At the University of Pittsburgh Division of Endocrinology, investigators in the laboratory of Michael Jurczak, PhD, are investigating the patho-genesis of NAFLD, and more specifically, the role of mitophagy in NAFLD, as well as other diseases.13,14 Dr. Jurczak, in collaboration with clinical endocrinology fellow Ramya Undamatla, MD, are currently testing the hypothesis that reduced hepatic mitophagy is a specific feature of NAFLD that marks the transition from benign steatosis to NASH. While previous work in this area demonstrated that reduced mitophagy is associated with NAFL, these will be some of the first studies to determine the cause and effect relationship of liver fat content and changes in mitophagy flux. These studies are made possible in part by the recent development of genetic tools for monitoring rates of mitophagy in preclinical animal models12 and directly modulating rates of mitophagy in the liver. If this hypothesis is confirmed, enhancing mitochondrial quality control by augmenting mitophagy in the liver could represent a novel target for NAFLD treatment. This new mode of therapy could conceivably complement current strategies undergoing testing in clinical trials that include targeting metabolic stress, inflammation and cell death, and fibrosis,9 each of which touch upon distinct aspects of mitochondrial function and signaling.

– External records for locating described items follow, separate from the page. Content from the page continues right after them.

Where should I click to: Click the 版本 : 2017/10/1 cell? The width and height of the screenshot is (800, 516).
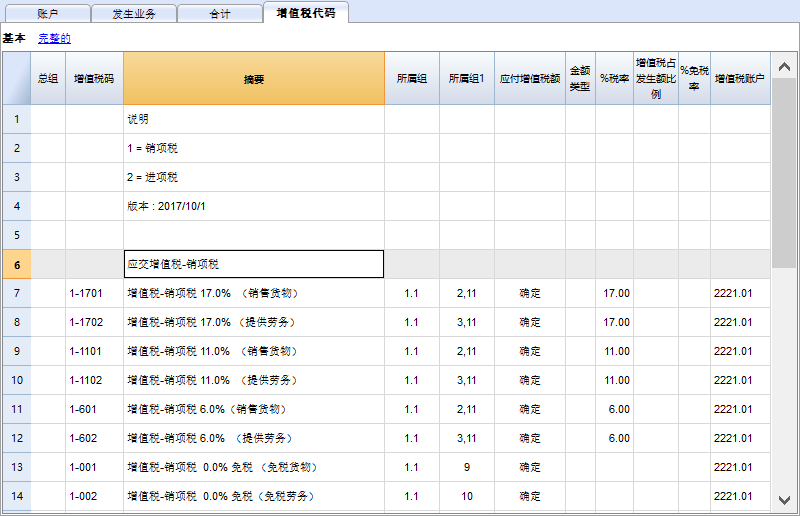click(254, 206)
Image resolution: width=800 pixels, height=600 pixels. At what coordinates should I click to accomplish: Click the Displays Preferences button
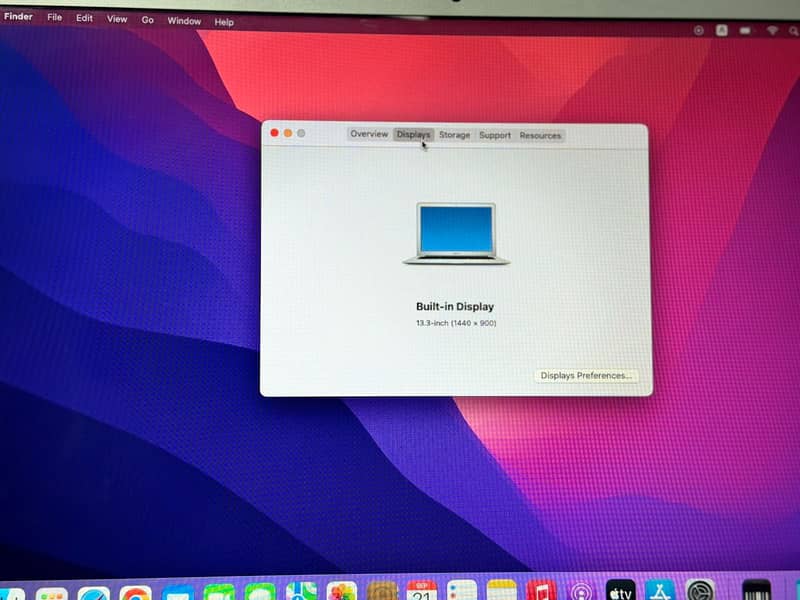[x=586, y=376]
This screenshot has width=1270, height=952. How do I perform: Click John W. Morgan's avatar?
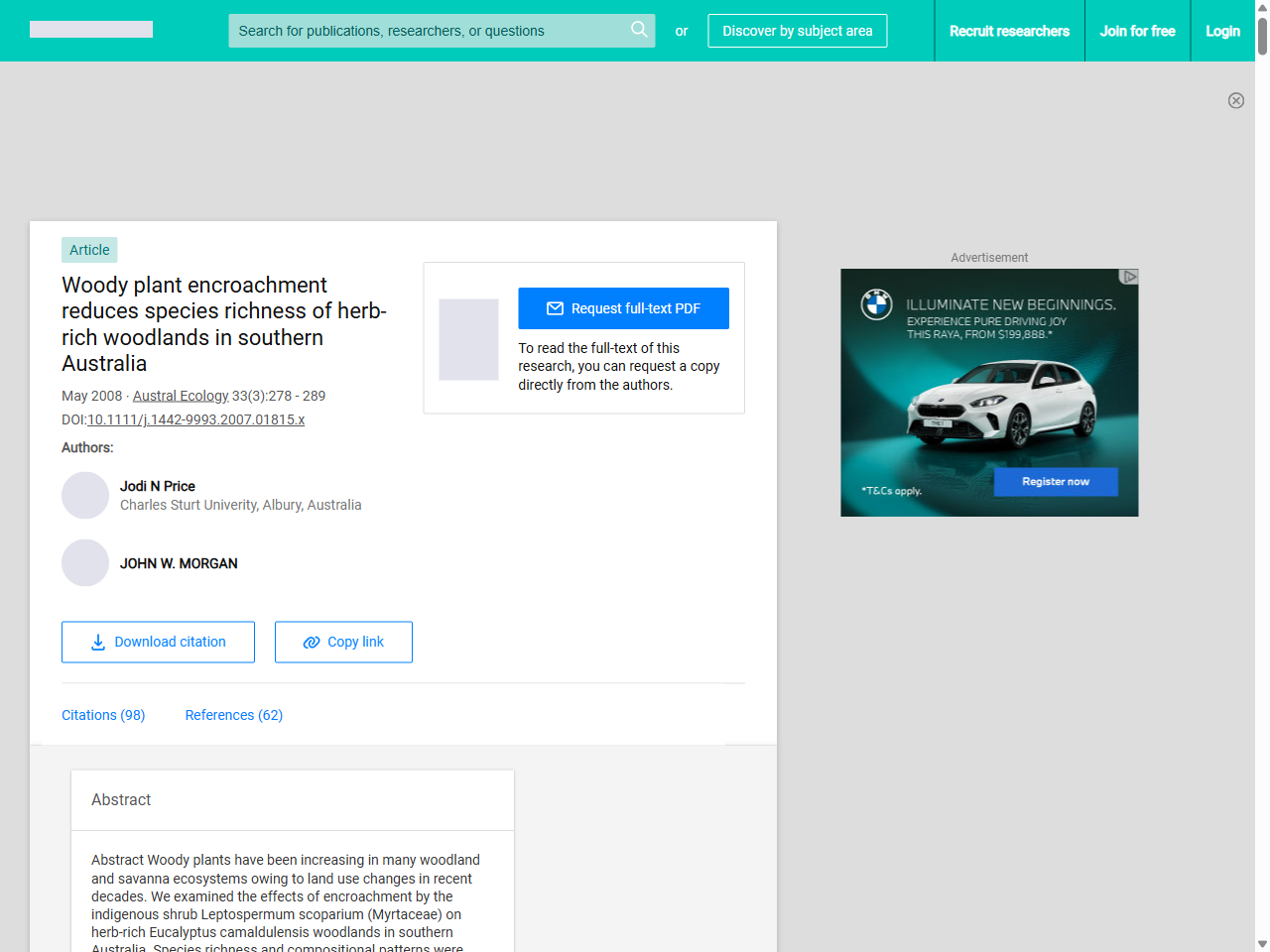click(x=85, y=563)
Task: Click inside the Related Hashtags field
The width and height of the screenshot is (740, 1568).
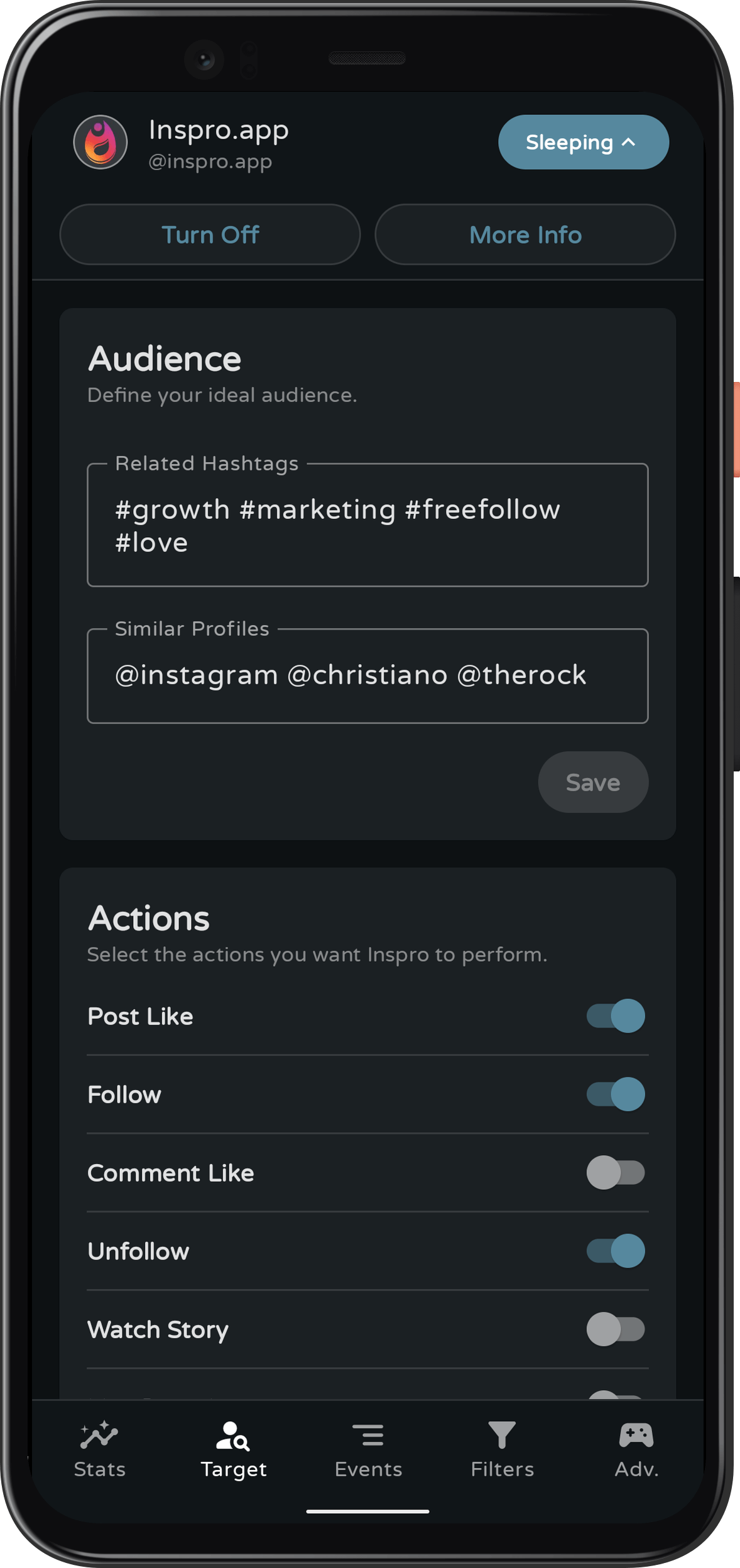Action: point(367,526)
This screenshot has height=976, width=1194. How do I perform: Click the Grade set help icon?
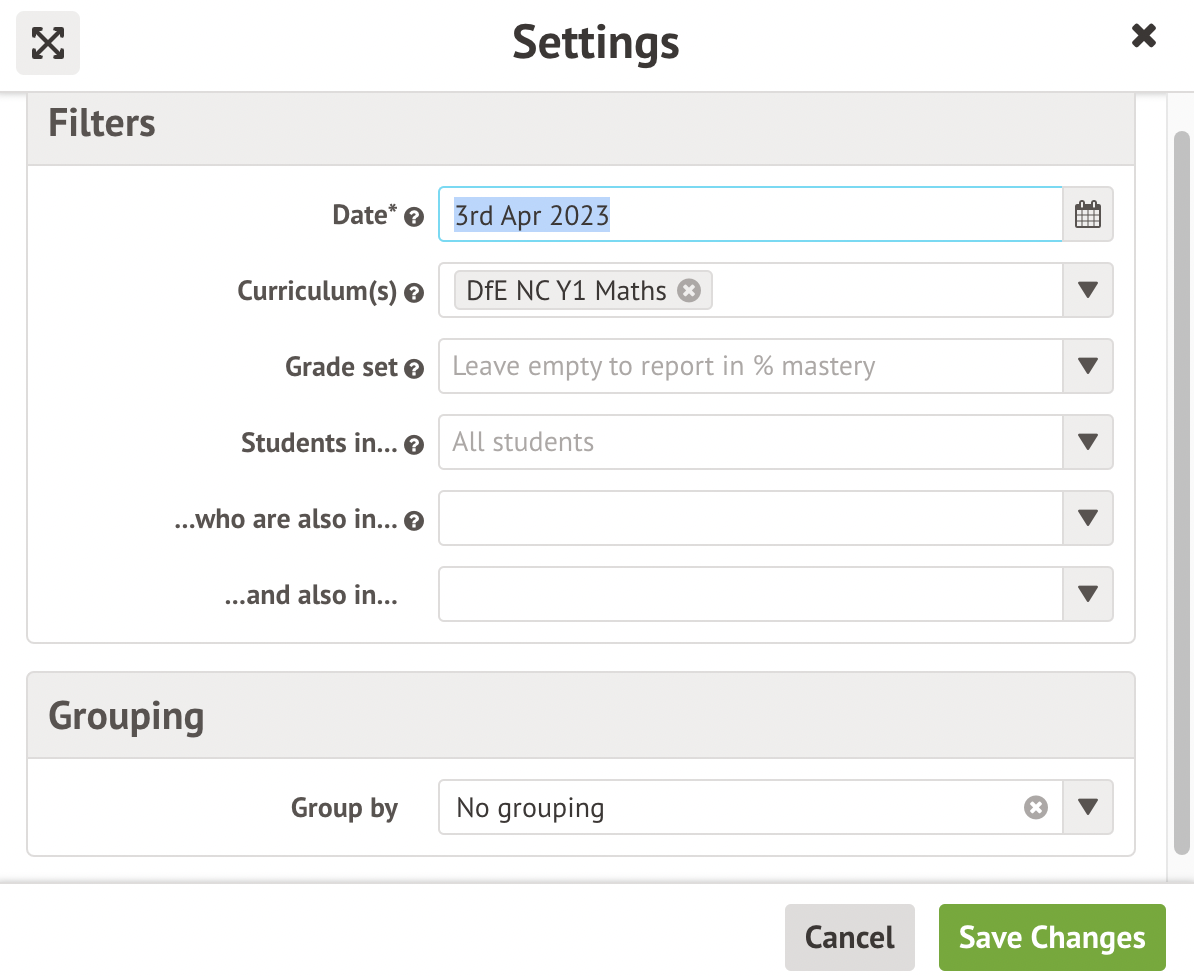(413, 369)
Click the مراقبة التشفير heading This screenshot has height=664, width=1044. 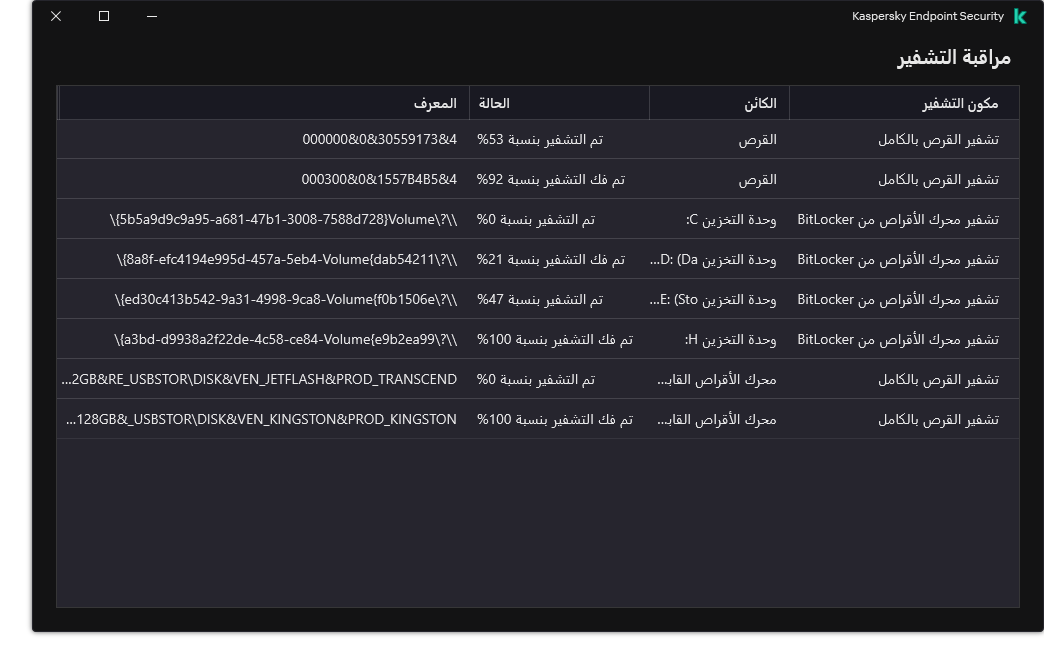point(951,58)
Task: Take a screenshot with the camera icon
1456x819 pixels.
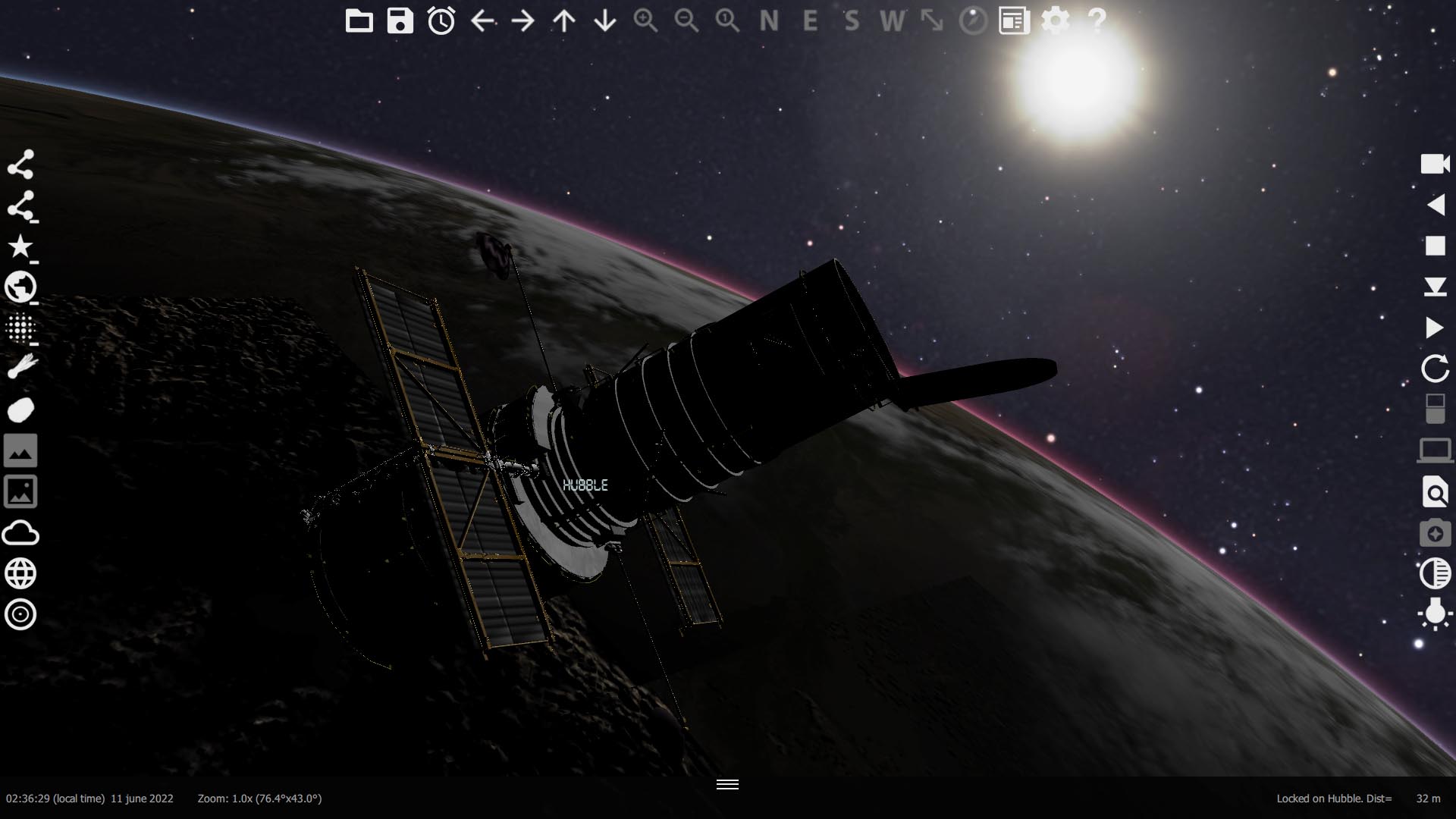Action: (x=1434, y=534)
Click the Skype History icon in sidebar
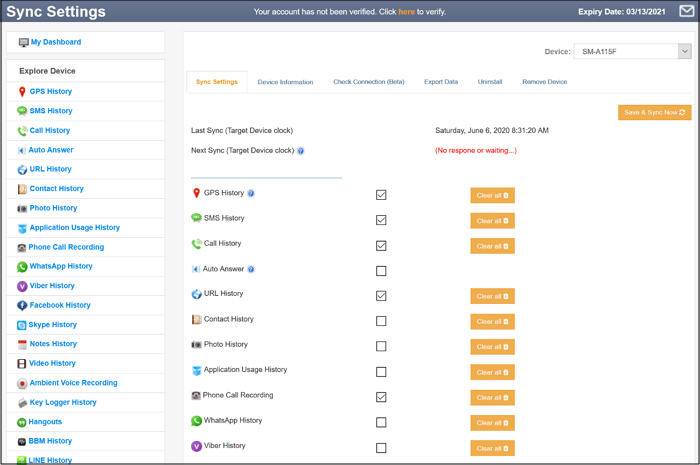 coord(22,325)
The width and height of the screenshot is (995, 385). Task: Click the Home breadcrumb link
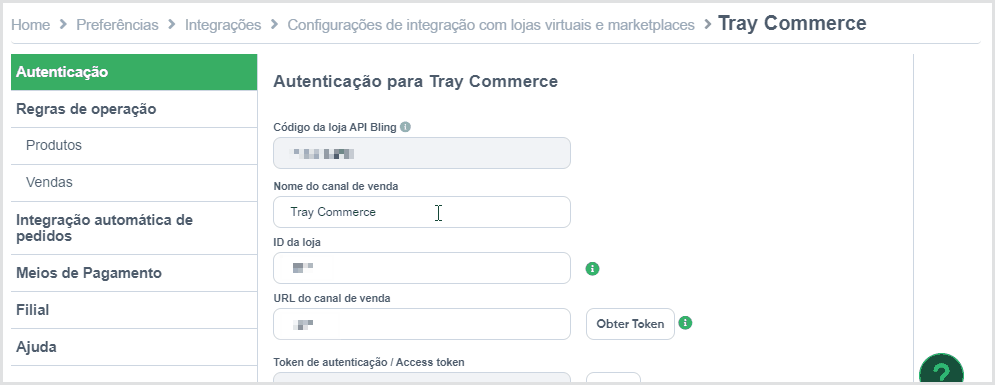(x=30, y=25)
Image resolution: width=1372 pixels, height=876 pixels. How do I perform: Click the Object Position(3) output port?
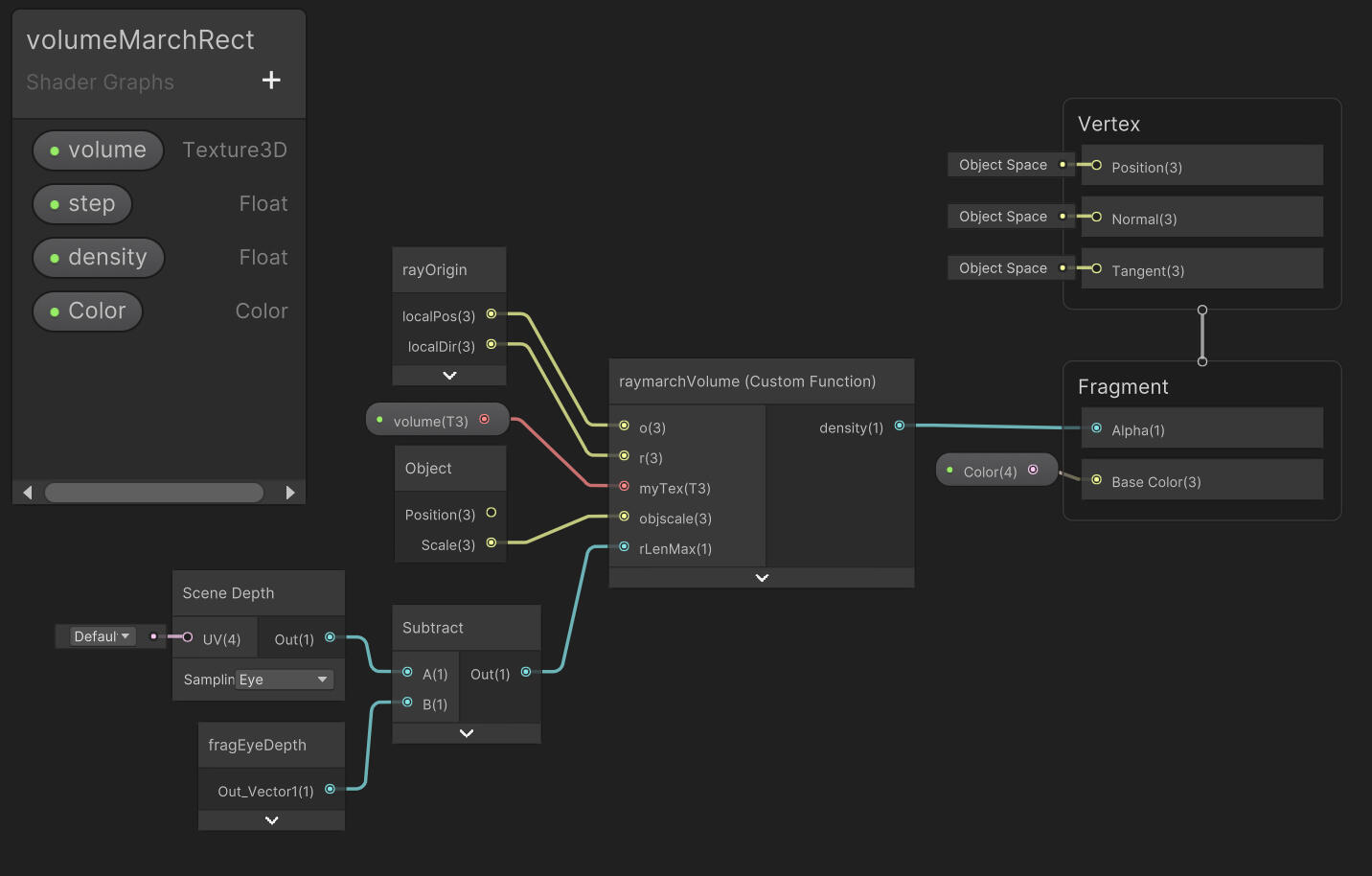pyautogui.click(x=491, y=513)
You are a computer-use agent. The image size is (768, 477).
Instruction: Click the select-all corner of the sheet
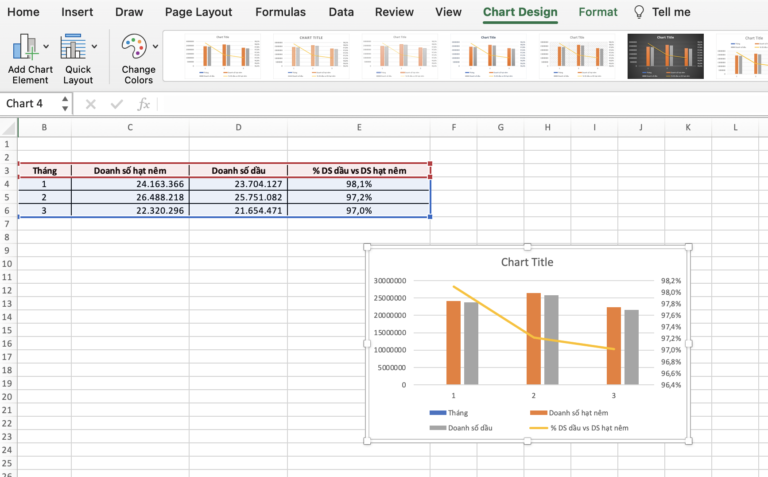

This research is but one of many research projects addressing metabolic/fatty liver disease being conducted in the Division of Endocrinology and Metabolism at the University of Pittsburgh.15–19

Nonalcoholic Fatty Liver Disease at UPMC

With the expanding epidemic of NAFLD and other complications of obesity, it is more necessary than ever to promote multidisciplinary collaborative approaches to understanding and treating metabolic liver disease. To achieve this goal, the Division of Endocrinology at the University of Pittsburgh contributes to both clinical and basic research efforts in this area. The Divisions of Endocrinology and Gastro-enterology, Hepatology and Nutrition have a multidisciplinary NAFLD clinic, led by Maja Stefanovic-Racic, MD, and Jaideep Behari, MD, respectively. This clinic provides comprehensive expertise in hepatology, as well as endocrinology, diabetes, metabolism, nutrition, lipidology, and obesity. In addition to the above clinical collaboration, the Pittsburgh Liver Research Center (PLRC) ( promotes collaboration between clinicians and researchers to improve the clinical care of patients with liver disease through innovative research into the fundamental mechanisms underlying these disorders. Led by Paul Monga, MD, from the Department of Pathology, and Ramon Bataller, MD, PhD, from the Division of Gastroenterology, Hepatology and Nutrition, the PLRC provides pilot grant funding to support innovative new projects related to liver disease, including the above-described project being conducted in Dr. Jurczak’s laboratory. Together, these activities provide a rich environment for research, education, and clinical care to address NAFLD and other metabolic disorders.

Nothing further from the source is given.